Movement towards the fabled Industry 4.0 has changed all this. “Now we are looking at pulling data in and measuring other parameters all in one place to create a central brain that sees what’s happening, has seen similar events before and can raise warnings.”
This development aims to spot humidity changes before they cause a problem. “If a process is failing then an engineer can spend half a day looking at it, not have the right parts and have to come back another time,” says Wingate.
The sensors still measure humidity and temperature but they are more accurate than 15 years ago over a wide range of operating conditions; long-term stability is improved, power consumption has come down and prices have reduced
Vincent Hess, senior product manager, Sensirion
“Industry 4.0 measures everything live, including relative humidity, and sees what is going wrong before it is seen by the customer. We can then do planned maintenance which is less disruptive and expensive.”
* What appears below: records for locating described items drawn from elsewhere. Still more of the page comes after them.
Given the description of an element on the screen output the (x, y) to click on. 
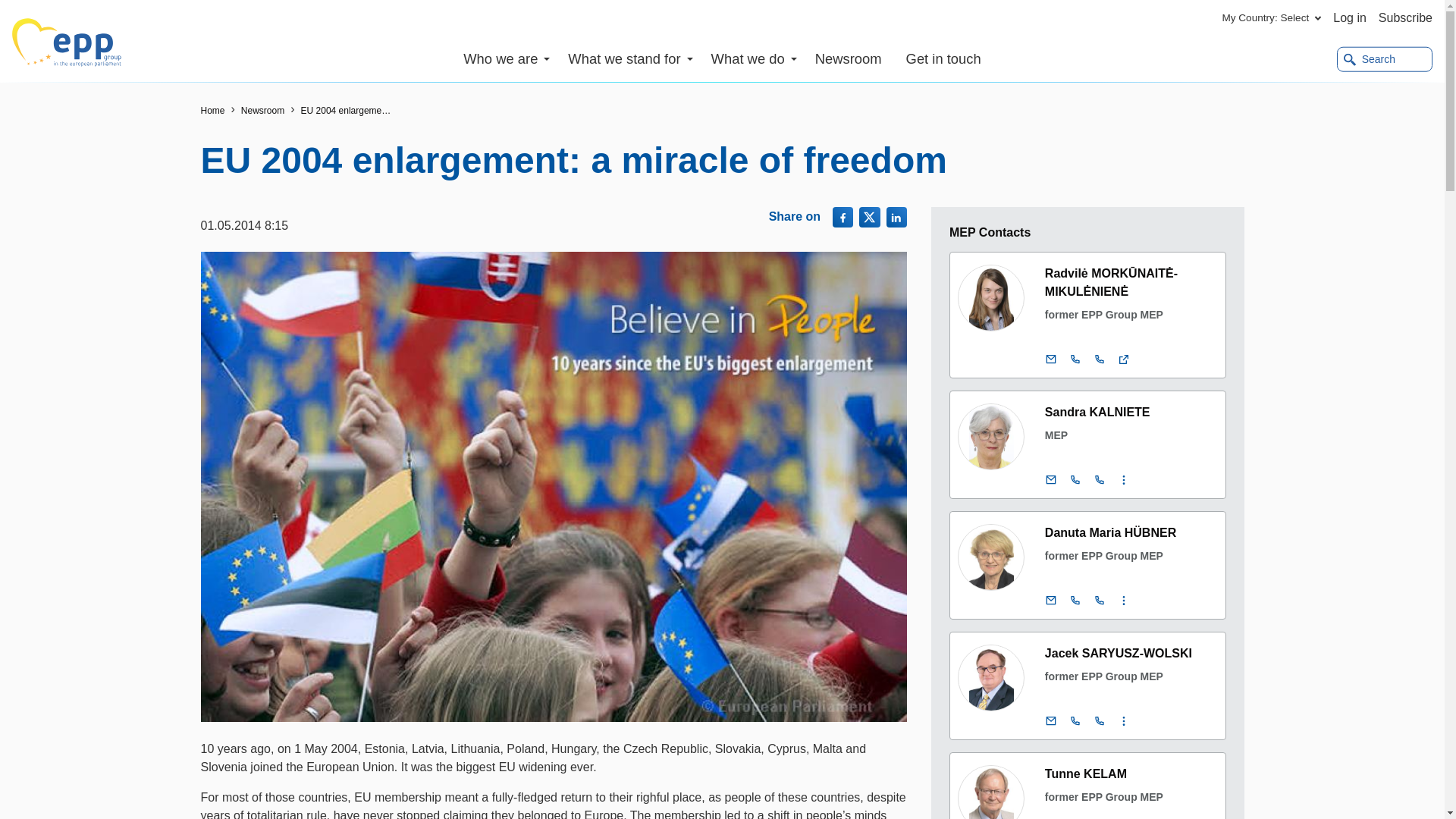
Who we are (512, 58)
Search page (1384, 59)
Log in (1350, 17)
Subscribe (1405, 17)
Log in (1350, 17)
What we stand for (633, 58)
Subscribe to receive our newsletters (1405, 17)
Share (842, 217)
Return to home (212, 110)
Return to newsroom (262, 110)
Given the description of an element on the screen output the (x, y) to click on. 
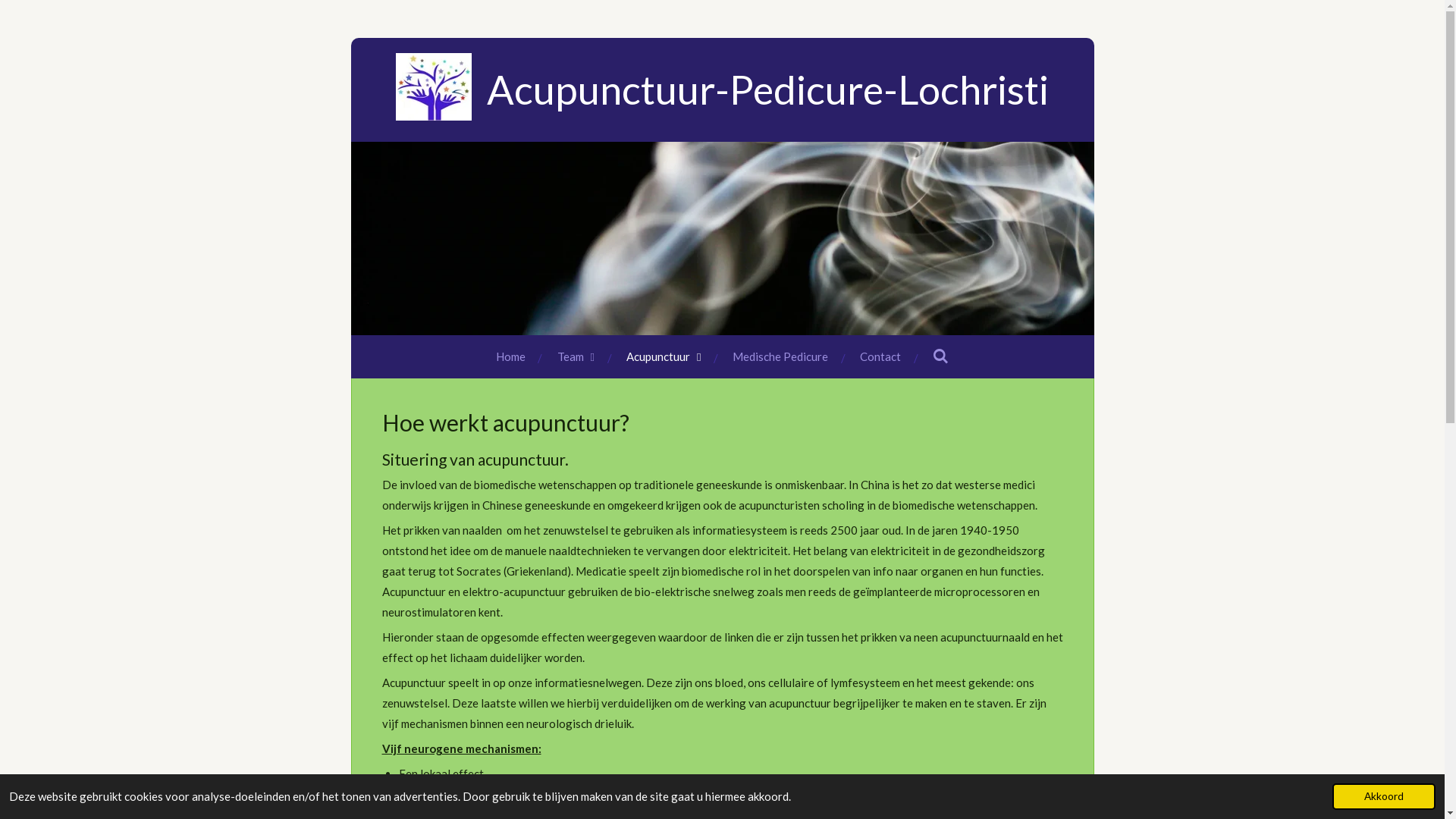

The idea is that relative humidity is not seen in isolation but as part of a bigger picture, through a system such as Rotronic’s RMS data recording system, which can be accessed through personal devices.
“Manufacturers can see live data on their phone rather than having to log in to a screen in the same building,” says Wingate.
“Traditionally you would have basic nuggets and you might download it at the end of the week when it’s too late and you can’t sell a batch you’ve made. Now you know data live so you can react quicker.”
The integrated system is designed to help process plant bosses piece together a picture more quickly.
“You may see a dodgy relative humidity reading then see that the plant processing system is offline and it is shutdown day. With the old system you would have emails saying relative humidity has gone wrong, now you can see that the plant isn’t being used.”
Catching the ‘bus’
Ruonala says ‘field bus’ technology, where multiple instruments are integrated, is becoming more popular for sensor-based measurement in manufacturing.
“Various field bus technologies are now increasing their popularity, as they allow an increase in the amount of data that be transferred in addition to the actual measurement signal,” he says.
Flexibility of a measurement system for transferring data between systems, and the ability to meet different needs, is more important than ever, says Ruonala.
“The Internet of Things and the whole new paradigm in industrial automation are changing the industry. This revolution of data use is still in the beginning but is picking up speed all the time.”
Hess believes technology will continue to make use of sensors cheaper and more beneficial, allowing relative humidity to be measured in more parts of a process, and potentially expanding the ways the data is used.
“Currently either you can control humidity or control other areas of the process to cope better with the humidity level you know,” he says.
But as well as using data to see where humidity is a sign of a process failing, it could also highlight where the process could be close to failing due to humidity levels.
“I think there could be a number of processes where humidity has an influence on how long equipment works. So far this is not really being addressed,” says Hess. “We could see humidity sensors used more to help.”